Consciousness-raising is important because the concrete shape our societies take is an outward expression of our inward consciousness. As we move towards greater justice and peace as a world community, we need to imbue these values and visions deeply within ourselves as people. We cannot express outside ourselves what we don’t find inside.
For now let me describe “consciousness-raising” simply as “changing our minds” – how our individual and collective imaginations, principles, values, beliefs, and assumptions grow and evolve over time and with experience.

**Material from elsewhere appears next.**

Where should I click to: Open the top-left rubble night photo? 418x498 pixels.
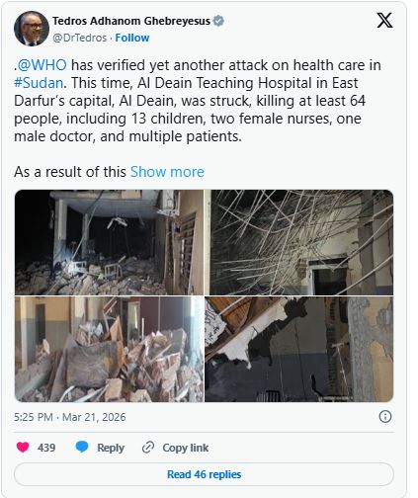coord(109,242)
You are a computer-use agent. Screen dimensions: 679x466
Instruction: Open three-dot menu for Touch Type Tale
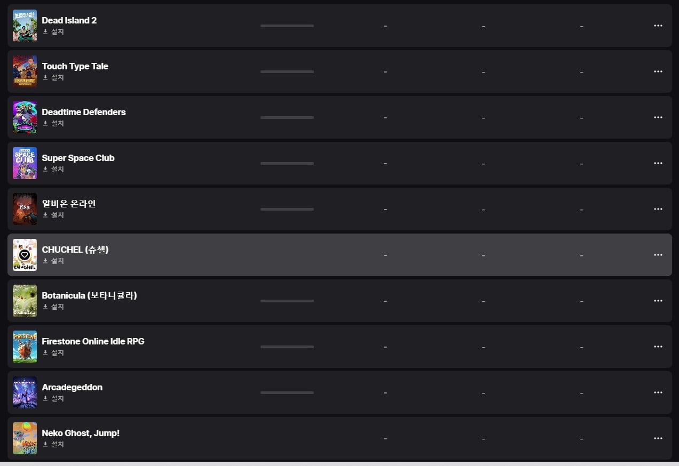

It implies that there are lower and higher levels of consciousness and that the higher levels are better though, almost by definition, whatever the “highest” level of consciousness is cannot be defined because we are not there yet and can only move on in hope that there is something to move towards and that we are on the way. Probably reaching the highest level of consciousness is akin to shooting through a worm hole into a totally new and previously unimagined universe where everything we thought we knew is turned on its head and we start again to make sense out of something that is beyond sense itself. For some, that will be a motivating image; for others, it will be another reason to define our reality rigidly, hang on tightly, and ignore or oppose anyone or anything that disturbs our personal universe. For most of us, we will be somewhere on a spectrum in-between because, although we may desire the expansion of our understanding, we may also feel the threat that comes with stretching our boundaries.
Consciousness-raising also implies intentionality. Yes, our consciousness is always changing in response to changes within us and influences around us but – when this is happening “unconsciously” so to speak – it could just as easily be consciousness-lowering as consciousness-raising. Intentionality is no guarantee of better results but it does suggest that some people are committed to actively participating in the process in the dynamic interplay of being at once learners and teachers. For instance, I am intentionally engaging in consciousness-raising by writing this column for this particular publication. And, as I do, I am very aware that one of the reasons I do it is because meeting a deadline challenges my own presumptions and moves my consciousness into places it might not otherwise venture.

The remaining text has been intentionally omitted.